Fermare l’incubo: mantenere pulite le wafer durante il riscaldamento ad alta carica
Se avete mai lavorato nella produzione di semiconduttori su larga scala, conoscete bene questa situazione. Un guasto alla lampada a infrarossi non è semplicemente un problema tecnico: è davvero un disastro. All’improvviso ci si trova di fronte a un insieme di wafer coperte di frammenti di quarzo e gas allogenati. È un vero caos.
Noi progettiamo i nostri sistemi a infrarossi proprio per evitare che ciò accada.
Determinare la posizione ideale della lampada
Non ci limitiamo a supporre dove dovrebbe trovarsi la lampada rispetto alle wafer. Questo è un modo sicuro per causare problemi. Invece, analizziamo come si espande il rivestimento in quarzo quando diventa caldo, e come si comporta la radiazione a onde corte.
Se la lampada è troppo vicina, si creano zone di surriscaldamento e shock termici. Se invece è troppo lontana, il tempo necessario per raggiungere la temperatura desiderata aumenta notevolmente… E nessuno ha tempo per questo. Troviamo quindi quel punto ottimale in cui il calore è distribuito uniformemente, ma c’è comunque spazio sufficiente affinché la lampada possa espandersi senza danneggiare le wafer.
Implementare misure di sicurezza
Poiché le lampade possono guastarsi, non ci affidiamo soltanto alla fortuna. Mettiamo in atto barriere fisiche per proteggere le wafer. Utilizziamo rivestimenti in quarzo ad alta purezza tra la lampada e le wafer. Si tratta di una sorta di “strato protettivo”. Se la lampada si rompe o si brucia, il rivestimento assorbe tutti i detriti. Certo, si perde una lampada, ma le wafer rimangono al sicuro. È uno scambio che accetto sempre.
Inoltre, prendiamo in considerazione lo spessore delle pareti dei componenti utilizzati nel sistema. Pareti più sottili permettono una conduzione del calore più rapida, ma vengono danneggiate durante i cicli di funzionamento intensivi. Bilanciamo quindi lo spessore delle pareti in modo che il sistema possa resistere alle sollecitazioni legate a cicli di funzionamento ad alta carica, senza che il sistema di chiusura ad atmosfera vuota fallisca.

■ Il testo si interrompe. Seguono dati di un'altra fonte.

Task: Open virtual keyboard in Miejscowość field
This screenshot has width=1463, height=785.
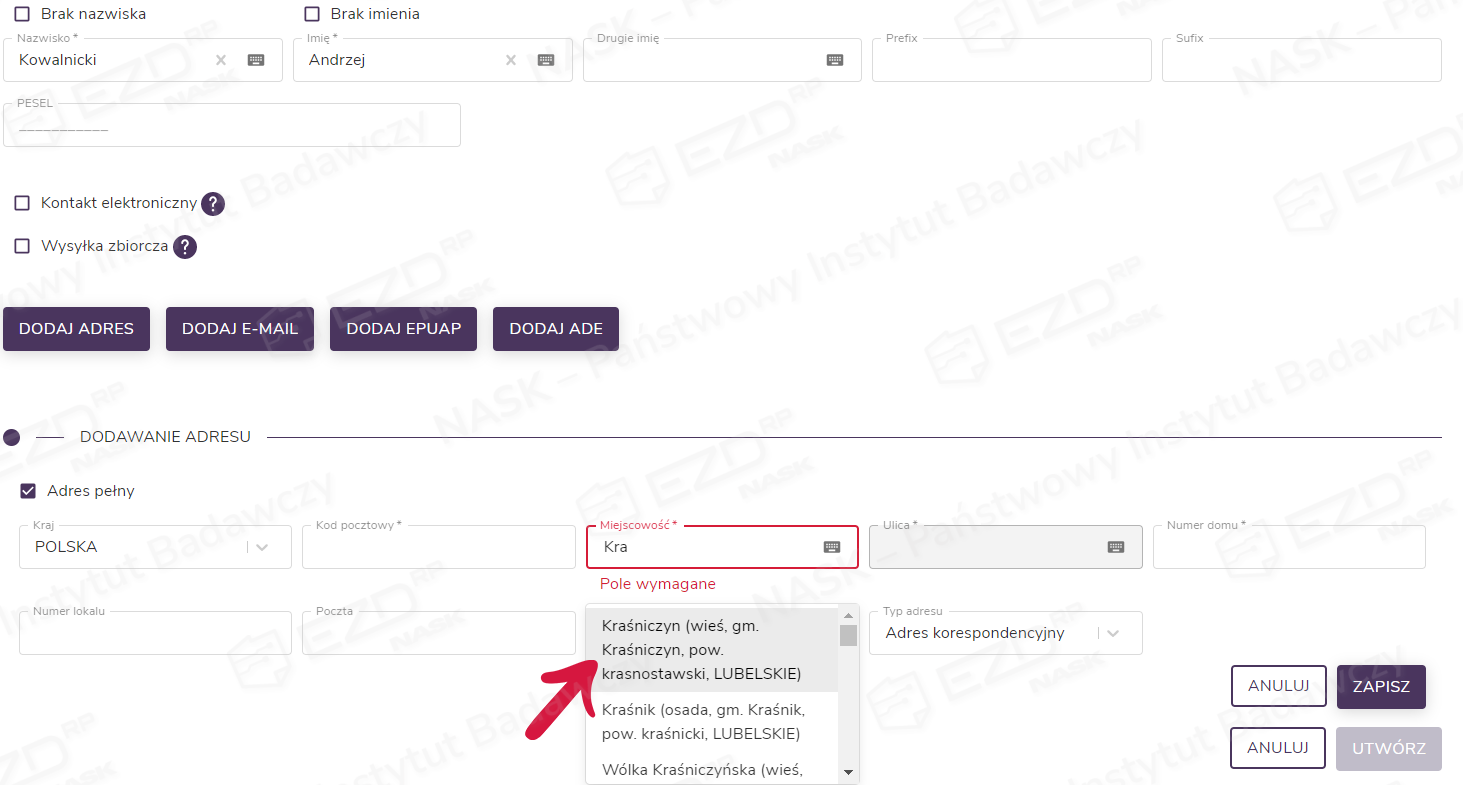Action: coord(832,547)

Il problema del raffreddamento
Le lampade ad alta potenza forniscono la densità di calore necessaria per ottenere velocità elevate, ma esercitano una grande pressione sul sistema di raffreddamento. Se l’aria utilizzata per il raffreddamento non è adeguata, le estremità della lampada si surriscaldano. Una volta che ciò accade, i sigilli del sistema falliscono prematuramente. È semplice: il flusso d’aria deve essere in grado di gestire l’intensità del calore generato dalla lampada. Se gli elettrodi rimangono freddi, anche il resto del sistema funziona correttamente.